On Paleography

ginaruiz

In Professor Looser’s class, I learned about paleography and transcribed, annotated, and introduced a manuscript letter from the Huntington Library’s Digital Library Leigh Family Papers. It was an immersive experience and a chance to experience working with original Austen-family-related documents that have been little studied, even by expert scholars. I live near the Huntington Library and have a reader’s card, so go to actually go through some of these letters after the project just to really get the feel for it. I am including this inexpert work in my digital portfolio because it was the first time I had experienced anything like it and I learned a new way of using research. I loved the short project and wanted to learn more about paleography and have been studying it. I think this project was a pivotal one for me and it gave me a foundational skill for future research in archives.

Gina Ruiz

Prof. Devoney Looser

ENG 535

17 March 2023

[Barton, Henry, 1717 or 1718-1790]. Letter to Thomas Leigh 1734-1813, Leigh Family Papers, The Huntington Library, San Marino, California, Manuscript

Introduction

The following is a transcription of a letter signed A. Nonymous (The Leigh papers attribute it to a Henry Barton) to Thomas Leigh from the Leigh Family Papers in The Huntington Collection, which contains letters, poems, and manuscripts of six generations of the Leigh family of Adelstrop.
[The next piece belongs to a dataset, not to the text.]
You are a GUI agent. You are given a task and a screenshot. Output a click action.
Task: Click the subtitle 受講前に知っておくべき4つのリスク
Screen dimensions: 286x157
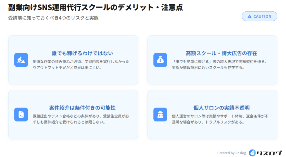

The Leighs of Adelstrop were Jane Austen’s maternal relatives (The Huntington Library, n.d.). The letter consists of four pages, one with the letter, two blank pages, and an endorsement page. The body of the letter concerns a visit that has been long delayed by circumstance and has nothing to do with Jane Austen, however, it gives some sense of the education and writing style of the era. The letter’s tone is apologetic but humorous. It appears both the author and recipient knew Latin as evidenced by the mention of Horace in the first paragraph of the letter. Thomas Leigh is a descendant of another Thomas Leigh who served as Lord Mayor to Queen Elizabeth I. He was also a relative of Jane Austen’s mother, Cassandra. The Adelstop [Addelstrop] mentioned in the letter is in the Cotswalds east of Gloucestershire. Jane Austen did stay there with her Leigh cousins on occasion and it is thought that some of the inspiration for Mansfield Park came from her visits there. The letter transcribed below indicates some frustration with travel from Oxford to Adelstrop, though in a humorous way and gives insight into how unreliable transportation could be in the 18th century. The letter also gives insight into the type of neighborhood Thomas Leigh lived in as he references that “you have no idle boys in your neighbourhood.” The author’s handwriting is very clear and precise, which was helpful in the transcription process.

Transcription:

Oxford Merton College Sept. 24.1785

Dear Sir,

            My credit, I fear, (if I had any) hath suffered some diminution at Addlestrop, [the author adds a ‘d’ to Adelstrop] by my long delay in performing my promise to pafs [a day or two with my good friends there. I trust their candor will suppose me excusable, if I do not enumerate the several unforeseen accidents, which from time to time interposed & [looks like bs, check abbreviations list] defeated my purpose. Mifs-Fortune hath high notions of the pre = = rogative [the author uses = instead of dashes, as compared to Austen’s letters, but these seem to be how we would use a hyphen today when the word is too long to fit on the same line of text] of her sex and family, and delights to tease an old batchellor with coquetry & disappointments: this is not the “grata protervitas” [?] which wrought so powerfully on Horace’s liver, and cleansed it from the gall. [This is a reference to Horace’s Ode XIX, line 7: “Urit grata protervitas,” translated to “her pretty pertness; her eye that ‘sounds parley to provocation.” (http://www.perseus.tufts.edu/hopper/text?doc=Perseus%3Atext%3A1999.04.0067%3Atext%3DCarm.%3Abook%3D1%3Apoem%3D19%3Acommline%3D7].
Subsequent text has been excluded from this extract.